De fait, les exigences de la directive restent clairement insuffisantes au regard des recommandations scientifiques officielles, qui lui sont pourtant antérieures : celles du Conseil de l’Europe en 19954 et celles de la Commission européenne en 20003. Elles reconnaissent en effet la croissance accélérée et les restrictions comportementales comme deux sources de souffrance majeures en élevages de poulets de chair, et émettent d’une manière générale des recommandations qui vont bien au-delà des points qui ont été retenus dans la réglementation.

Des densités supérieures aux recommandations scientifiques

Une densité de 41,33 kg/m2 dans un élevage du groupe Doux en 2017. Cet élevage respecte la réglementation en vigueur !

La directive européenne de protection des poulets de chair permet d’entasser les poulets jusqu’à 42 kg/m2 si le taux de mortalité ne dépasse pas une certaine limite sur plusieurs lots consécutifs.

Une aberration quand on sait que la Commission européenne préconise depuis 2000, sur la base d’études scientifiques, une densité de peuplement maximale de 25 kg/m2. Elle indique en effet que « la densité de peuplement ne devrait pas dépasser 25 kg/m2 pour éviter en grande partie les problèmes graves de bien-être, et qu’au-dessus de 30 kg/m2, même avec de très bons systèmes de contrôle du climat, la fréquence des problèmes graves augmente fortement3 ».

C’est pourtant bien cette densité de 42 kg, soit environ 22 poulets par mètre carré, qui est finalement devenue majoritaire dans les élevages standards français2.

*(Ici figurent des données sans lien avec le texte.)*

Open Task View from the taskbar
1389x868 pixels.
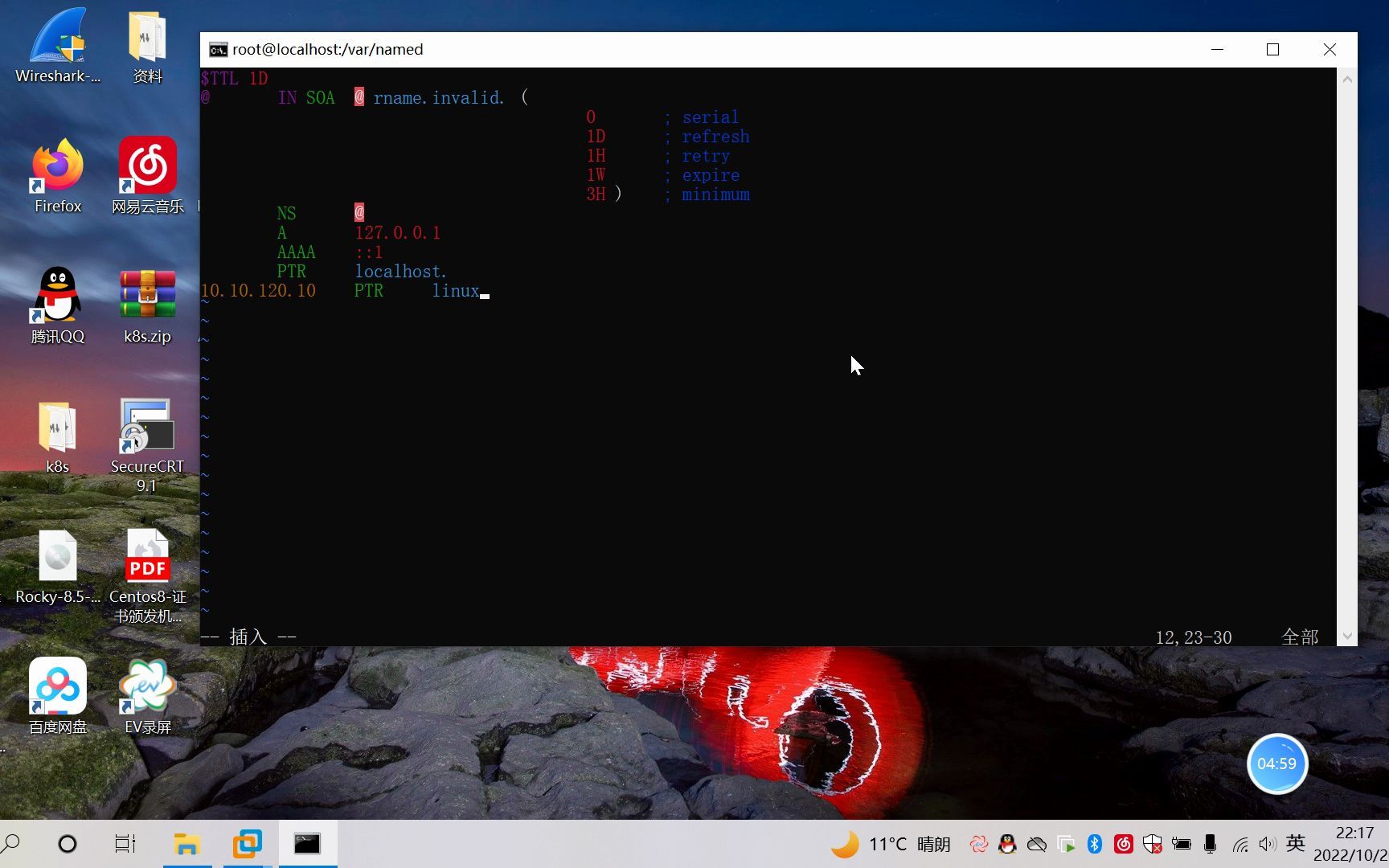125,844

Le taux de mortalité requis pour obtenir cette dérogation aurait pourtant pu être limitant. Une enquête des chambres d’agriculture montrait en effet qu’en 2007-2008, la mortalité en élevage était telle que la plupart des éleveurs n’auraient pas pu obtenir la dérogation7. Mais une « clause de circonstance exceptionnelle » permet aux éleveurs de passer outre et de pratiquer la densité la plus élevée permise par cette réglementation.

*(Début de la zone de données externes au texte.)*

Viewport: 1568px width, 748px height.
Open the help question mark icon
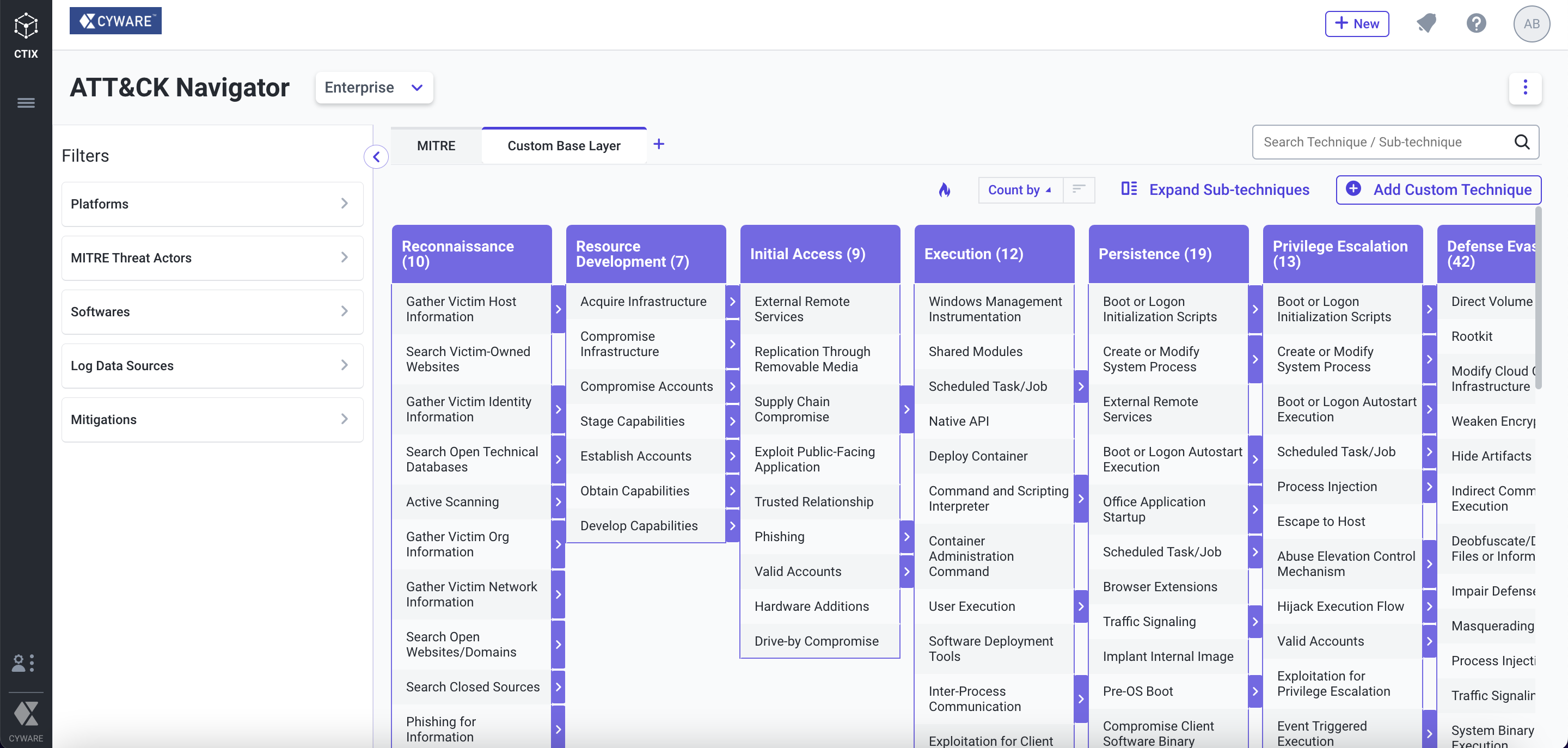(x=1476, y=24)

Et c’est encore sans compter les infractions potentielles, qui ne sont pas sanctionnées. On apprend par exemple dans Terra, le magazine des chambres d’agriculture, qu’en cas de dépassement du seuil autorisé, les éleveurs ne s’exposent qu’à une non-conformité de type « mineur » (avertissements), et encore, seulement si le dépassement est supérieur à 5 %2.

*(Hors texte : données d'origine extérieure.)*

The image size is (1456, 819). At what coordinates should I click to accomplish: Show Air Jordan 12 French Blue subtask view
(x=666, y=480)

Une période d’obscurité vraiment respectée ?

Comme déjà évoqué, la directive impose une période minimale d’obscurité de 6 h quotidiennes, dont 4 h consécutives, durant la majeure partie de la vie des poulets.

En effet, une pratique courante pour accélérer la croissance des poulets de chair consiste à éclairer les élevages en permanence, de jour comme de nuit. Comme le soulignent les rapports officiels, cette pratique a de lourdes conséquences sur leur santé et leur bien-être. Elle conduit notamment à un affaiblissement du système immunitaire et à des troubles du comportement4.

Cette mesure imposée par la directive est donc profitable aux poulets, même si ces oiseaux particulièrement sensibles aux cycles lumineux auraient besoin idéalement de 7 à 8 h consécutives d’obscurité par jour8.

Mais ce point de réglementation est-il réellement respecté dans les élevages ?

Notre enquête dans un élevage du groupe Doux en 2017, où la lumière semblait ne jamais s’éteindre, nous a conduits à mettre en doute la réelle application de cette mesure. Un article publié en 2016 par le magazine Terra révèle d’ailleurs que les principaux points de non-conformité relevés lors des inspections de protection animale concernent justement le cycle lumineux2. Le vade-mecum d’inspection des élevages de poulets de chair témoigne en outre d’une grande faiblesse des possibilités de contrôle de cette mesure5.